El Instituto Karolinska de Estocolmo concedió en días recientes el Premio Nobel de Medicina a la bioquímica húngara Katalin Karikó y al inmunólogo estadounidense Drew Weissman por la vacuna contra la Covid-19 basada en ARN mensajero, un elemento imprescindible en fórmulas como la de Pfizer o Moderna.
Según el jurado de la academia sueca, el galardón se les otorgó a dichos científicos “por sus descubrimientos sobre modificaciones de bases de nucleósidos que permitieron el desarrollo de vacunas de ARNm contra la Covid”, y destacó la importancia de esta tecnología de cara al futuro.
El anuncio, como se ha de suponer, contó con el apoyo de la inmensa mayoría de la comunidad científica internacional y por el público en general por el incuestionable aporte al control y futura erradicación de una enfermedad que todavía hoy sigue cobrando vidas en todo el mundo.
Sin embargo, como en tantos otros espacios donde solo se premia a “lo mejor”, conviene mirar con cierta suspicacia y preguntarnos qué intereses pudieran entrar en juego a la hora de tomar una decisión de este tipo ¿Por qué ellos y no los creadores de las vacunas cubanas, por ejemplo? La experiencia de otros años nos invita, cuanto menos, a despojarnos de la inocencia cuando nos referimos a estos temas.
Y para nada tiene que ver con argumentos cubiertos de pérfido chovinismo o con discursos que muy pocos favores le hacen a un debate que se sustenta por sí mismo en hechos, sino con la enésima sospecha de que se pretende— en el mejor de los casos— obviar todo lo que surgido fuera de los círculos políticos, económicos y culturales del liberalismo occidental.
Todavía hoy nos queda la sensación de no haber puesto lo suficientemente en valor lo conseguido por nuestros científicos tras haber desarrollado cinco candidatos vacunales antiCovid. Un extraordinario logro posible gracias a la experiencia de la industria biotecnológica nacional, de las pocas estatales en el mundo con una estructura enfocada en atender las necesidades de la salud pública.

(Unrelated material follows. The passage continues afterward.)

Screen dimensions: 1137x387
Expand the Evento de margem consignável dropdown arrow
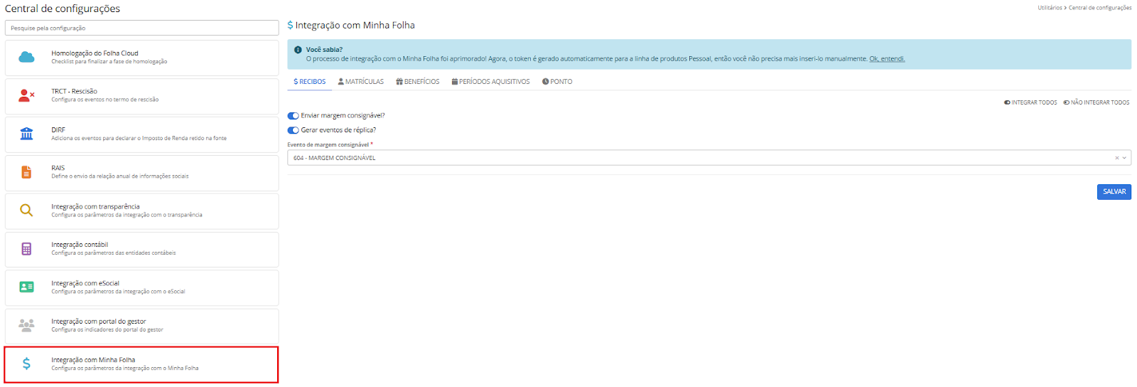[1124, 158]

Si Cuba aparece entre los países con mayor cobertura de vacunación, y con niveles de contagio ínfimos es gracias a un sistema sanitario que, pese a sus limitaciones evidentes, mantiene una disposición y metodología de trabajo capaz de enfrentar cualquier contrariedad. Pero también por la seguridad y eficacia de sus inmunógenos, sobre todo, de Abdala y Soberana 02.
Basadas en décadas de estudio de las ciencias médicas y en el trabajo con enfermedades infecciosas, estas vacunas contienen una parte de la proteína S utilizada por el virus SARS CoV-2 para unirse a las células humanas, lo que genera de anticuerpos neutralizantes que bloquean ese proceso de unión.

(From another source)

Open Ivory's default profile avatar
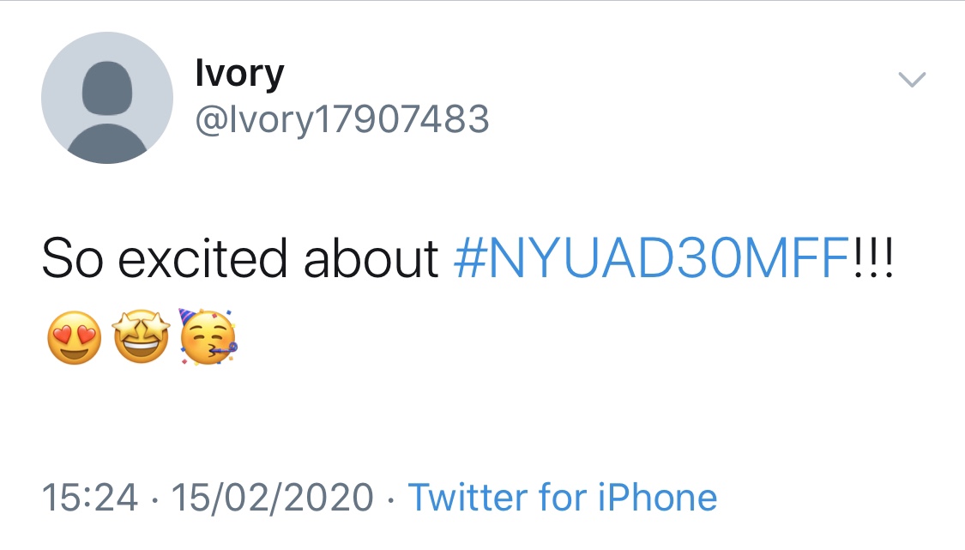 click(x=107, y=98)
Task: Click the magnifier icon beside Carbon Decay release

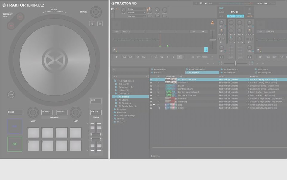Action: pos(248,80)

Se trata de uno de los enfoques más económicos conocidos hasta la fecha y el tipo sobre el cual Cuba tiene la mayor cantidad de conocimientos, experiencias e infraestructuras. Se sustenta en la parte del antígeno de la Covid que entra en contacto con el receptor celular y produce también la mayor cantidad de anticuerpos neutralizantes. Y aun cuando otras usan esta estrategia, Soberana 02, por ejemplo, combina el dominio de unión al receptor del antígeno con una forma inactivada del tétanos para potenciar la respuesta inmunitaria, haciéndola la única vacuna conjugada antiCovid.

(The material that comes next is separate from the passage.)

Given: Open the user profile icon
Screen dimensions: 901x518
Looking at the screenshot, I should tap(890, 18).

A día de hoy la Organización Mundial de la Salud (OMS) se niega a reconocerlas bajo el pretexto de que los lugares donde se producen incumplen con los estándares que exige, normativas descabelladas y absurdas para un país subdesarrollado y bloqueado por más de 60 años.
Pese a que naciones como Nicaragua, Venezuela, Irán, Vietnam, México y Belarús han aprobado su uso y certificado los buenos resultados, la OMS desconoce tal realidad en un contexto marcado por las complejidades para adquirir las materias primas y producir el fármaco como consecuencia de medidas financieras coercitivas de Estados Unidos.
No obstante, permanecen como una alternativa real para los países del Sur que apenas se tienen en cuenta por las instituciones sanitarias regionales y globales y que se niegan a hipotecar su soberanía para contar con dosis diseñadas y comercializadas por las grandes multinacionales.
Que quede claro, nadie reclama premios ni mucho menos loas innecesarias. Solo el justo reconocimiento por la efectividad de un ejercicio científico, político y social formidable en medio de las más impensables necesidades. Pero, en última instancia, que el Nobel otorgado a Karikó y Weissman sirva para medir la brillantez de nuestros médicos e investigadores.